Side-by-side comparison

Category
Overhead Press
Compound
Reverse Fly
Isolation
Primary Muscle
Overhead Press
Shoulders
Reverse Fly
Shoulders
Equipment
Overhead Press
Barbell
Reverse Fly
Dumbbell
Difficulty
Overhead Press
Intermediate
Reverse Fly
Beginner

Overhead Press

Overhead Press is a compound strength exercise primarily targeting the shoulders. Secondary muscles: Triceps, Core. Equipment: Barbell. Difficulty: Intermediate.

Reverse Fly

Reverse Fly is a isolation strength exercise primarily targeting the shoulders. Secondary muscles: Back. Equipment: Dumbbell. Difficulty: Beginner.

Comparison Details

MetricOverhead PressReverse Fly
CategoryCompoundIsolation
Primary MuscleShouldersShoulders
Secondary MusclesTriceps, CoreBack
EquipmentBarbellDumbbell
DifficultyIntermediateBeginner
Exercise TypeStrengthStrength

Frequently Asked Questions

What is the difference between Overhead Press and Reverse Fly?

Overhead Press is a compound strength exercise targeting shoulders, while Reverse Fly is a isolation strength exercise targeting shoulders. Overhead Press uses barbell and Reverse Fly uses dumbbell.

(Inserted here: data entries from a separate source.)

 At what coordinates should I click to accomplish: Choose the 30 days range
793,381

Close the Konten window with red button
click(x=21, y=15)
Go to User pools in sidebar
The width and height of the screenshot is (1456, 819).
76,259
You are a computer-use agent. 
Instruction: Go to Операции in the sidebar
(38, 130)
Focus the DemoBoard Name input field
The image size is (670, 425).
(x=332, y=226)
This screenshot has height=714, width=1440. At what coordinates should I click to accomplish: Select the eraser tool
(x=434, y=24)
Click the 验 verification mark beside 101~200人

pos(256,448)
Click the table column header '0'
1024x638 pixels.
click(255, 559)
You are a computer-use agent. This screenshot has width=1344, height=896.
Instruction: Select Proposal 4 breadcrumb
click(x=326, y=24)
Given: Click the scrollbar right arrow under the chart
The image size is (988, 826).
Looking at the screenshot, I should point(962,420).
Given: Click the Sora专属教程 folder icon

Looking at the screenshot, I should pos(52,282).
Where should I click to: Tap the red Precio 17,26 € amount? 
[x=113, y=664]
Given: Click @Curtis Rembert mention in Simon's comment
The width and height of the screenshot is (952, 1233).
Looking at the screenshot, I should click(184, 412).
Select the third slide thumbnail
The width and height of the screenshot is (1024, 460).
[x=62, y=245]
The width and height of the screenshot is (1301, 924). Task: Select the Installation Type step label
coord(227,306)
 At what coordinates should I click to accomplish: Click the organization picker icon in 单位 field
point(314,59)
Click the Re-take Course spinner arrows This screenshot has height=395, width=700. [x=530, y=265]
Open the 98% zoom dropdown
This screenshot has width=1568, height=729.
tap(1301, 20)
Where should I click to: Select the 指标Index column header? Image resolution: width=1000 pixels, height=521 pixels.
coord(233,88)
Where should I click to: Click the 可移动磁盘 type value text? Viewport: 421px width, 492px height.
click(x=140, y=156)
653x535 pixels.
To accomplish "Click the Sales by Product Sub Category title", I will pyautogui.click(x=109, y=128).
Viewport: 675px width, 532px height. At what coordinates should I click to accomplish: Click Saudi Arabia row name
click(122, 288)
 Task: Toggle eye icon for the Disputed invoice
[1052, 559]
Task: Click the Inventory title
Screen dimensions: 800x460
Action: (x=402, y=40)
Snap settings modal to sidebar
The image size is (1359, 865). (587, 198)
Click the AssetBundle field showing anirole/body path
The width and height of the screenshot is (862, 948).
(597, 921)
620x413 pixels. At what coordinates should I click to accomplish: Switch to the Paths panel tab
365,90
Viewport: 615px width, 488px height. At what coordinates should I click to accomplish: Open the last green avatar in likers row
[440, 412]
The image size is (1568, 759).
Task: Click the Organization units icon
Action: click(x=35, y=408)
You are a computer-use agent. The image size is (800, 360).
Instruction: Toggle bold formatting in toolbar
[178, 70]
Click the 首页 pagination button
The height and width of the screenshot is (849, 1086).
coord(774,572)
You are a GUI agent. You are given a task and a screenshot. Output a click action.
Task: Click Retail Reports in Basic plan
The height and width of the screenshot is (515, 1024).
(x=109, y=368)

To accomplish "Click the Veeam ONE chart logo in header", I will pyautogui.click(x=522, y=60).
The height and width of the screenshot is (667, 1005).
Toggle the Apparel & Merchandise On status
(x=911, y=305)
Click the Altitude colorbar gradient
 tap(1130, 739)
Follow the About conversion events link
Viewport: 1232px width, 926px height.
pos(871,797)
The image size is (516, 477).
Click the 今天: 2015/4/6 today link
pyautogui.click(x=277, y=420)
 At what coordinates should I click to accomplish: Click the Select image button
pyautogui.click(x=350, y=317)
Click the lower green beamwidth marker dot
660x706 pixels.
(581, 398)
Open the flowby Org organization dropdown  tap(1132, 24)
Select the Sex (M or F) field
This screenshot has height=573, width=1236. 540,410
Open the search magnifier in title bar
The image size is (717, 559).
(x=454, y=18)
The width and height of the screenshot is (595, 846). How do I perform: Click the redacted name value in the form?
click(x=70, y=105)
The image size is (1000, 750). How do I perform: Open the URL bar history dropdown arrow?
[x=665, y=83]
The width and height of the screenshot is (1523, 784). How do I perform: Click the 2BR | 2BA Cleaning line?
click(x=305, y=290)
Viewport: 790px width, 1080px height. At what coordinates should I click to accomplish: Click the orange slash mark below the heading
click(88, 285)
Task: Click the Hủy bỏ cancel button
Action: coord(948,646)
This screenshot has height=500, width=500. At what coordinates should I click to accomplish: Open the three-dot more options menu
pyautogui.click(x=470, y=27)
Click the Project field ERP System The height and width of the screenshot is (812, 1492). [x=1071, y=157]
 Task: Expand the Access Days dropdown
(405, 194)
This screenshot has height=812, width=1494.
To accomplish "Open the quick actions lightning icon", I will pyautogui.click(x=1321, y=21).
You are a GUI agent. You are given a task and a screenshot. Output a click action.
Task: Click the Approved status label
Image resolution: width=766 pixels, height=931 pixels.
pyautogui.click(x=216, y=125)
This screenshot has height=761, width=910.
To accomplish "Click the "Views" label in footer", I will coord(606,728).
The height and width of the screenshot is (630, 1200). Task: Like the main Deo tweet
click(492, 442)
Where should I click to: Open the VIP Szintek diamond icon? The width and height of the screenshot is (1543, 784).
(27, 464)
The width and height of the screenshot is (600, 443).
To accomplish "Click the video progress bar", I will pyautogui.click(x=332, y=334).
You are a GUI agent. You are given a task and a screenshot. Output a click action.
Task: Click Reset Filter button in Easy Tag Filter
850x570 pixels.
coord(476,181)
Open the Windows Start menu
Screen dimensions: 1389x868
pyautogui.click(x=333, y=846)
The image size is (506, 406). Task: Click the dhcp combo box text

Which is better for beginners, Overhead Press or Reverse Fly?

Overhead Press (Intermediate) and Reverse Fly (Beginner). Reverse Fly is more beginner-friendly.

Can I do both Overhead Press and Reverse Fly in the same workout?

Yes, combining Overhead Press and Reverse Fly can provide a well-rounded workout for your shoulders.

Which exercise builds more muscle, Overhead Press or Reverse Fly?

Overhead Press is a compound exercise and Reverse Fly is a isolation exercise. Compound exercises generally build more overall muscle mass.